[Dataset entries]
-- -- --

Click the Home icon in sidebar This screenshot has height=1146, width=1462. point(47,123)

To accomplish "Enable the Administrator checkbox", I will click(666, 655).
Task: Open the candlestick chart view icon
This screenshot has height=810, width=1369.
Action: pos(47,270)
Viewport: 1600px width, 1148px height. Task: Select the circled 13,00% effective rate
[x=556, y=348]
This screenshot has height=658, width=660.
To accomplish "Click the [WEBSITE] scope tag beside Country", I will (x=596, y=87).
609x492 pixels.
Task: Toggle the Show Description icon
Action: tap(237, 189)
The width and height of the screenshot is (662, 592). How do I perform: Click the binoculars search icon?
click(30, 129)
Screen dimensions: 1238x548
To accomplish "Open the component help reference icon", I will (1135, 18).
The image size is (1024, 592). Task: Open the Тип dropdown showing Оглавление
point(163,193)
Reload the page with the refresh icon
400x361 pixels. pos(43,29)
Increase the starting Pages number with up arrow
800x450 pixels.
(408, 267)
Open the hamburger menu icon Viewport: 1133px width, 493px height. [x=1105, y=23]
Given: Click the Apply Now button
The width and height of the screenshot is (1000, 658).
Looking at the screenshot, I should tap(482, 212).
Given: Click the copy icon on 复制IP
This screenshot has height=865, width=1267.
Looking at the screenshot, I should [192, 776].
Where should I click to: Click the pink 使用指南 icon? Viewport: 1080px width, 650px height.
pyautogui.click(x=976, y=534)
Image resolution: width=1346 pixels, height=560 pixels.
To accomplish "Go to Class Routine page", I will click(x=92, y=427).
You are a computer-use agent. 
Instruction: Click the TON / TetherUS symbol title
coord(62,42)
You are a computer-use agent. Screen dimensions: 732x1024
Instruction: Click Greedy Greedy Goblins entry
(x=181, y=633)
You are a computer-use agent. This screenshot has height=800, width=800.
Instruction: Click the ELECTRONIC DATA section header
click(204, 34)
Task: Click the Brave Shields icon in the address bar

-- -- --

» **Work instructions**:
Output all the lines above. Keep each one exact.

» **Solution to this problem**:
Click the Home icon in sidebar This screenshot has height=1146, width=1462. point(47,123)

To accomplish "Enable the Administrator checkbox", I will click(666, 655).
Task: Open the candlestick chart view icon
This screenshot has height=810, width=1369.
Action: pos(47,270)
Viewport: 1600px width, 1148px height. Task: Select the circled 13,00% effective rate
[x=556, y=348]
This screenshot has height=658, width=660.
To accomplish "Click the [WEBSITE] scope tag beside Country", I will (x=596, y=87).
609x492 pixels.
Task: Toggle the Show Description icon
Action: tap(237, 189)
The width and height of the screenshot is (662, 592). How do I perform: Click the binoculars search icon?
click(30, 129)
Screen dimensions: 1238x548
To accomplish "Open the component help reference icon", I will (1135, 18).
The image size is (1024, 592). Task: Open the Тип dropdown showing Оглавление
point(163,193)
Reload the page with the refresh icon
400x361 pixels. pos(43,29)
Increase the starting Pages number with up arrow
800x450 pixels.
(408, 267)
Open the hamburger menu icon Viewport: 1133px width, 493px height. [x=1105, y=23]
Given: Click the Apply Now button
The width and height of the screenshot is (1000, 658).
Looking at the screenshot, I should tap(482, 212).
Given: Click the copy icon on 复制IP
This screenshot has height=865, width=1267.
Looking at the screenshot, I should [192, 776].
Where should I click to: Click the pink 使用指南 icon? Viewport: 1080px width, 650px height.
pyautogui.click(x=976, y=534)
Image resolution: width=1346 pixels, height=560 pixels.
To accomplish "Go to Class Routine page", I will click(x=92, y=427).
You are a computer-use agent. 
Instruction: Click the TON / TetherUS symbol title
coord(62,42)
You are a computer-use agent. Screen dimensions: 732x1024
Instruction: Click Greedy Greedy Goblins entry
(x=181, y=633)
You are a computer-use agent. This screenshot has height=800, width=800.
Instruction: Click the ELECTRONIC DATA section header
click(204, 34)
Task: Click the Brave Shields icon in the address bar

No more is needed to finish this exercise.